The New York Times today offers what it calls the backstory on its publication of the stolen WikiLeaks documents. It includes the intriguing fact that the White House didn't try very hard to deter publication, but the report by executive editor Bill Keller mostly reads like house propaganda and a Pulitzer application.Read the rest. Don't forget their endless series of leaks during the Bush 43 administration either. They're bend over to accommodate Obama but basically gave the finger to Bush every time they could.
There is a laugh-out-loud moment.

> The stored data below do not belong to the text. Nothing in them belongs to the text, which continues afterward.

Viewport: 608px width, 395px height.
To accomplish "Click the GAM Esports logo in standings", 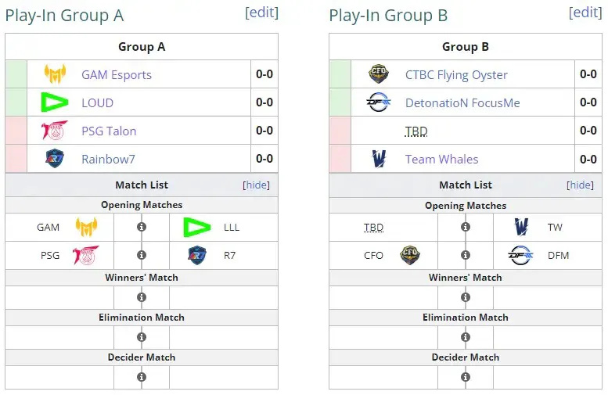I will pos(55,74).
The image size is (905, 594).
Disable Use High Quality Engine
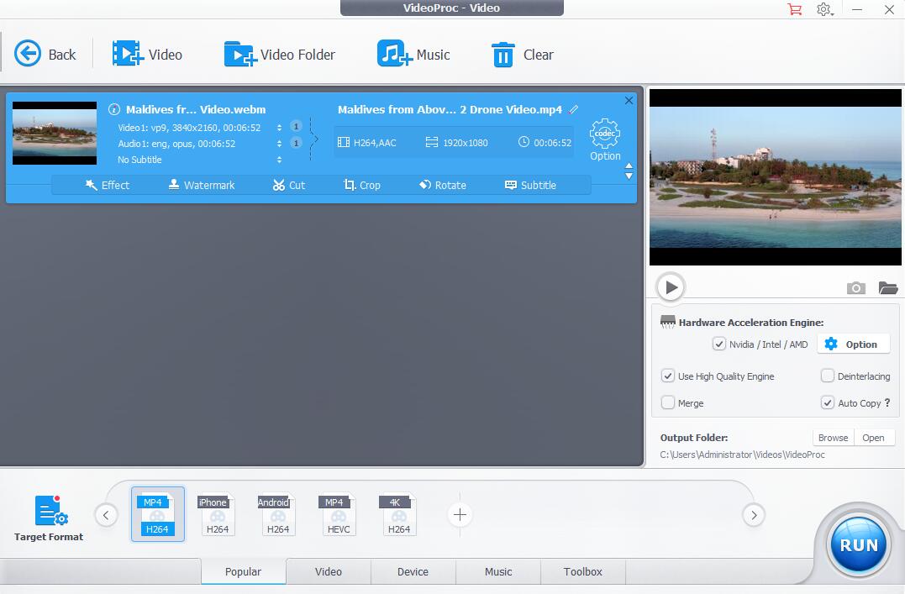click(666, 376)
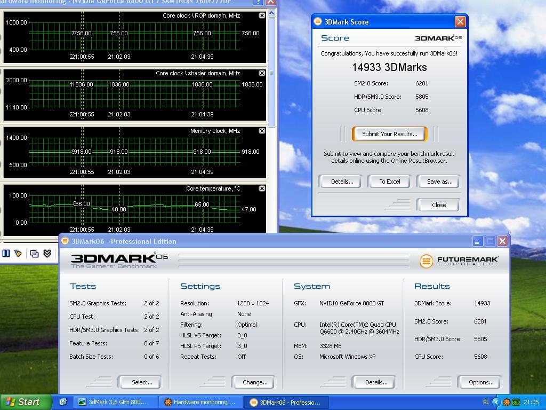This screenshot has width=546, height=410.
Task: Switch to 3dMark 3,6 GHz taskbar item
Action: (115, 402)
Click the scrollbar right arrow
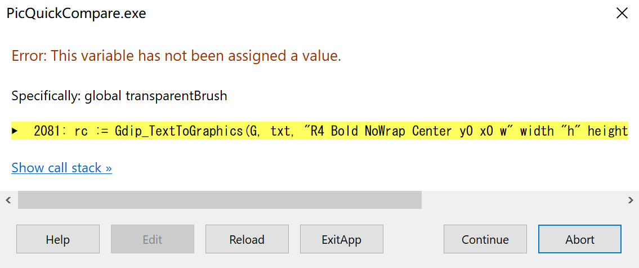The image size is (639, 268). pyautogui.click(x=631, y=200)
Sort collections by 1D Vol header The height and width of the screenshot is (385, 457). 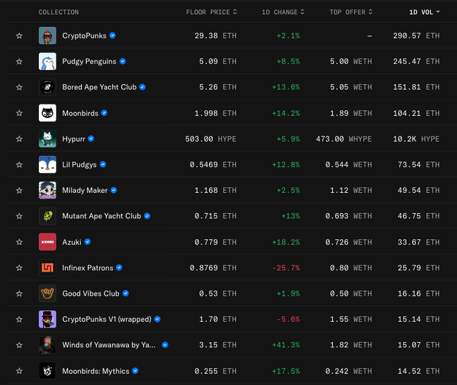[424, 12]
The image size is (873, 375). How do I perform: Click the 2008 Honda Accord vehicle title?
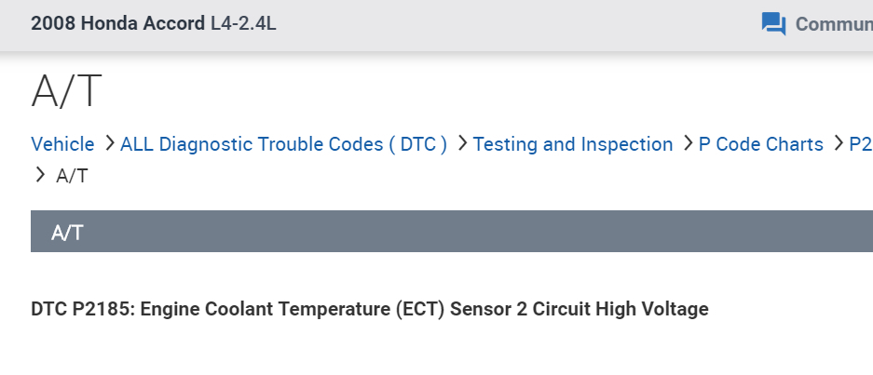click(118, 24)
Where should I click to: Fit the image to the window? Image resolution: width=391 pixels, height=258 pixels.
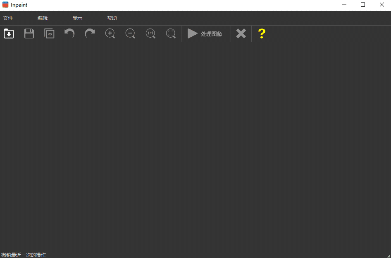[171, 33]
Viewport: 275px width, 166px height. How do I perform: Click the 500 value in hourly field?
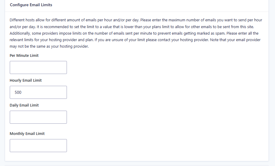[x=18, y=92]
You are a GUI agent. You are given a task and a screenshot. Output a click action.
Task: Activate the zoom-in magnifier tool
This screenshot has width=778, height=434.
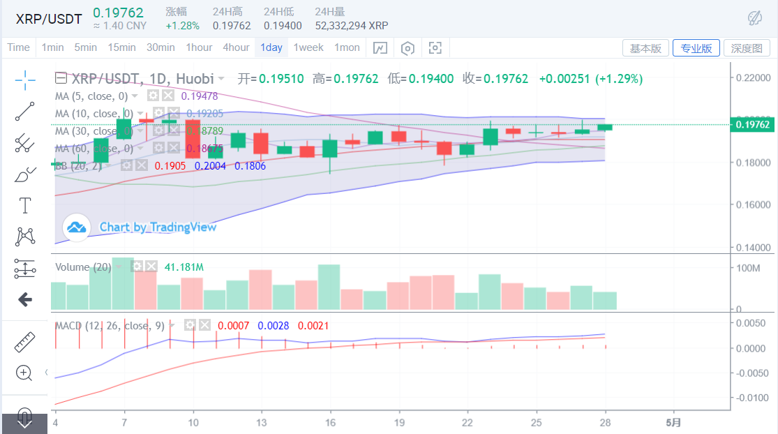pyautogui.click(x=25, y=373)
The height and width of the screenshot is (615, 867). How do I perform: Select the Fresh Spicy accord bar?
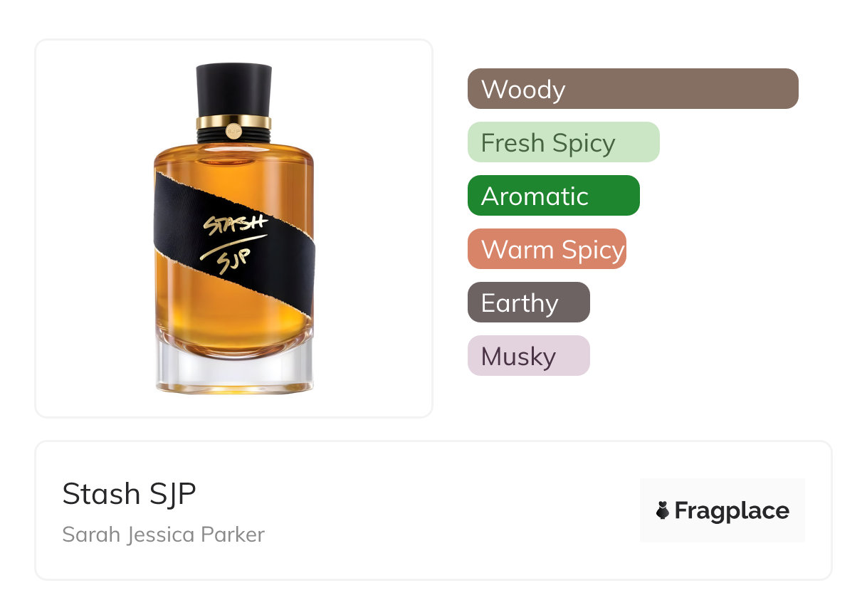[564, 142]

It comes when Keller writes that "it is our aim to be impartial in our presentation of the news."
It's hard to imagine he believes that. Certainly nobody else does.
The upshot of Keller's piece, which appears in the magazine section and an e-book, is that you'll have to look elsewhere if you want truth or honest introspection. For that, I recommend "Gray Lady Down," a book that gives the backstory of what has gone wrong at the Times itself.
Author William McGowan has compiled a timely indictment of how the paper lost its way. He catalogs well-known mistakes and the cheerleading and other none-too-subtle ways it puts its thumb on the scales of key stories.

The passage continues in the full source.